I. El asesino y la noche

369 12 24
                                    


12 de octubre; 2001. Coozhury, Estados Unidos. 03:20 hrs.

Era de noche en Coozhury, la mayoría de los habitantes se encontraban durmiendo. ¿Te ha pasado que cuando vas caminando por la calle y te cruzas con un desconocido, tu mente comienza sin querer a indagar en la de la otra persona? Es como si intentara desnudar su alma a tal punto que busca en lo más recóndito de la inconsciencia hasta descubrir lo que anhela... ¿Qué soñaba aquella niña en la banca de aquel parque?, ¿qué pensaba el policía que la retiró del lugar?; ¿la mujer, que alertó al oficial?, ¿el hijo de la señora, que se encandiló de la belleza de aquella niña?, ¿a qué aspira el ser humano? ¿Qué está dispuesto a hacer para cumplir sus sueños? Son ejemplos de situaciones que a veces nos preguntamos.

Mientras, en las afueras de la ciudad, se halla estacionada una van de pasajeros blanca, con las llantas sucias y un letrero que anuncia, Unidad de control de plagas, con un número de teléfono en la parte inferior. Su conductor, un hombre de unos cuarenta años, de aspecto descuidado, usa una barba curtida, su cabello está despeinado, muy desaseado; usa una bata sucia, abotonada en su totalidad para esconder el resto de su vestuario, que concluye con unos jeans desteñidos por el tiempo, camina nervioso alrededor de la van, dando grandes bocanadas a su elaborado cigarrillo artesanal.

Su ansiedad concluye antes de terminar su cigarrillo, cuando escucha aproximarse otro vehículo, un Bentley grande, lujoso, negro de ventanas polarizadas, que se detiene a un costado de la van. También hizo lo mismo una pequeña caravana que le hacía de escolta. Del Bentley baja un tipo de unos treinta años, bien afeitado, viste un traje negro, camisa blanca corbata negra, y unos zapatos negros muy bien lustrados; de gran estatura y voz gruesa.

—¿Trajiste la pasta?

—Como acordamos, cuatrocientos mil —contestó el otro hombre. Su rostro denotaba pocos amigos—. Están en la cajuela —aseguró, abriéndola.

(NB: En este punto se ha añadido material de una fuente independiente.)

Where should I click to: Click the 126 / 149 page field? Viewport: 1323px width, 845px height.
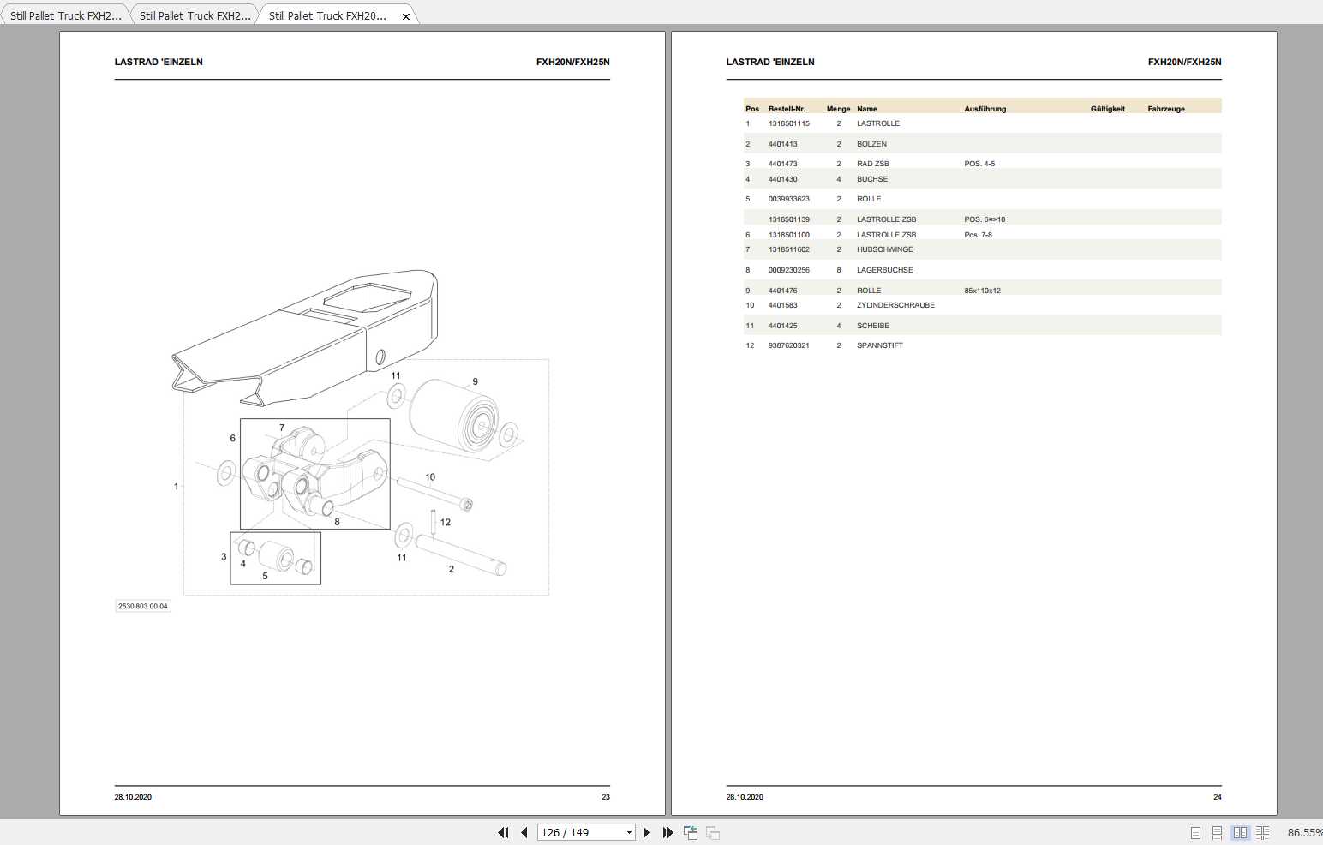pyautogui.click(x=578, y=832)
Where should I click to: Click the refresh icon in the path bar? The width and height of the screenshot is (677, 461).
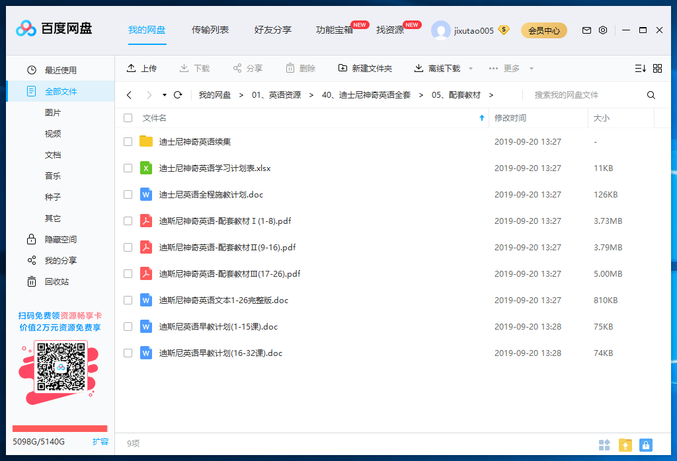[177, 94]
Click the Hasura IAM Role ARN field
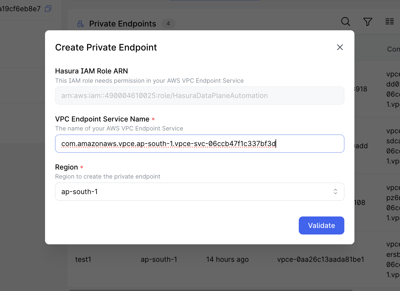Image resolution: width=400 pixels, height=291 pixels. [x=199, y=96]
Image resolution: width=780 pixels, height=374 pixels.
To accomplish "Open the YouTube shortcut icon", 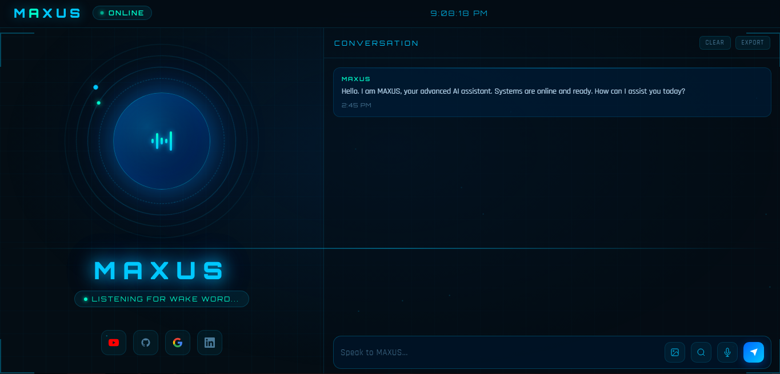I will 114,343.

—¡Oye!, no pensaría que un tipo tan rudo como tú... —proclamó aquel drogadicto, mientras tocaba el hombro de su contraparte—, compraría algo como esto; es un artículo de lujo, ¿sabes?

—Te sugiero que no me tomes como si fuera tu amigo —le advirtió el hombre de traje, mientras retiraba la mano del drogadicto con fuerza, respondiendo firme y cortante: ¡Sólo entrega el maldito paquete y cállate!

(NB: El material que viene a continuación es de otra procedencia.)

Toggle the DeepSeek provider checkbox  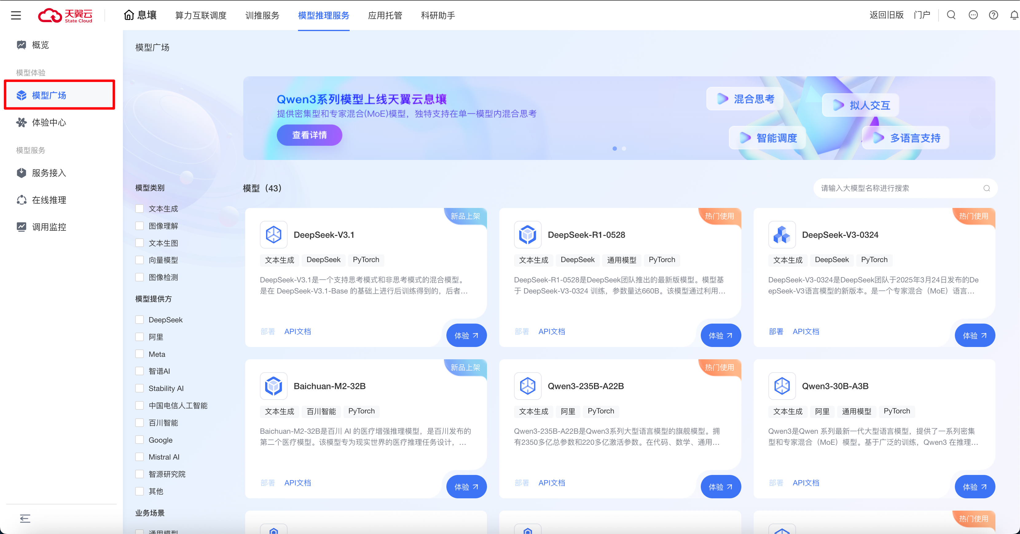point(139,320)
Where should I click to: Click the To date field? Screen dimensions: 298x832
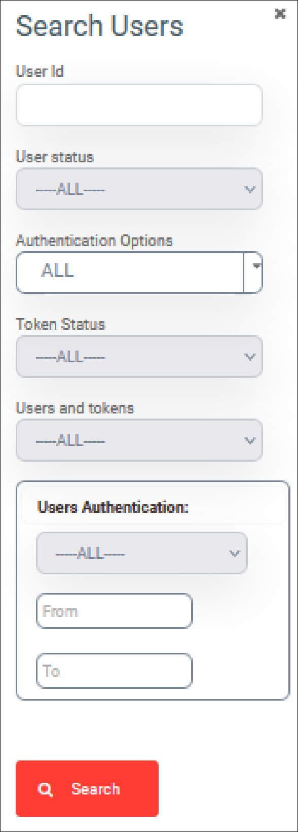click(115, 671)
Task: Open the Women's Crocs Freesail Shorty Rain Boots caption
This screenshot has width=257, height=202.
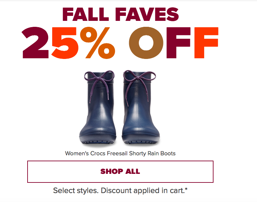Action: (x=120, y=153)
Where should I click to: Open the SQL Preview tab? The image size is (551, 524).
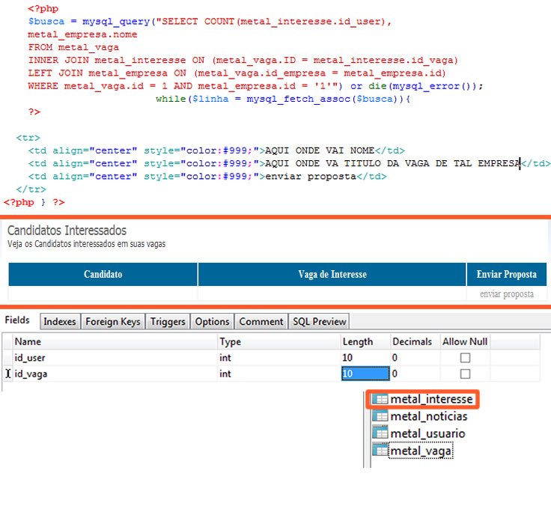[x=319, y=321]
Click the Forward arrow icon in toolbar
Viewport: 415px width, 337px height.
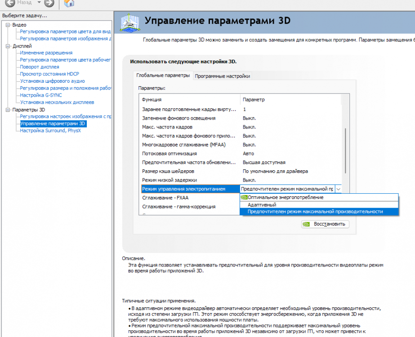49,3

—Como usted diga, mi señor —respondió, con un poco de sarcasmo.

El tipo de bata abrió la parte trasera de la van para dejar al descubierto una vista digna de los más profundos avernos. Había alrededor de diez niñas, todas tenían una expresión de horror; con lágrimas secas, recorriendo todo su cuerpo. La desesperanza podía sentirse en el ambiente. De sus bocas pendían hilos de saliva que no dejaban de escurrir, debido a que estaban abiertas por un bozal de metal. Sus paladares y lenguas se encontraban humedecidos, pero a la vez, parecían secos, como si no hubiesen probado agua en mucho tiempo. Todas eran de etnias distintas; asiáticas, blancas, negras y latinas. Algunas incluso, con notables embarazos. La mayoría no parecía pasar de los once años, sin embargo, esa no era la peor parte, lo que empeoraba todo era que ninguna tenía sus extremidades. Los brazos terminaban antes del codo, y todas se encontraban perforadas por barras de hierro que sobresalían desde los hombros, terminando en un anillo metálico, para encadenarlas y evitar cualquier escape. Sus piernas eran algo similar, no pasaban de las rodillas, pero se podía notar que no eran deformidades o discapacidades genéticas; aquel desgraciado, las había cortado con gran habilidad en un quirófano, para después cauterizarlas. Les faltaban los dientes, en su lugar se encontraba una delgada capa de silicona, hecha para prácticas sexuales en aquellas niñas. Era algo aberrante, incluso el propio hombre musculoso, acostumbrado a la violencia y muerte comenzó a tener náuseas.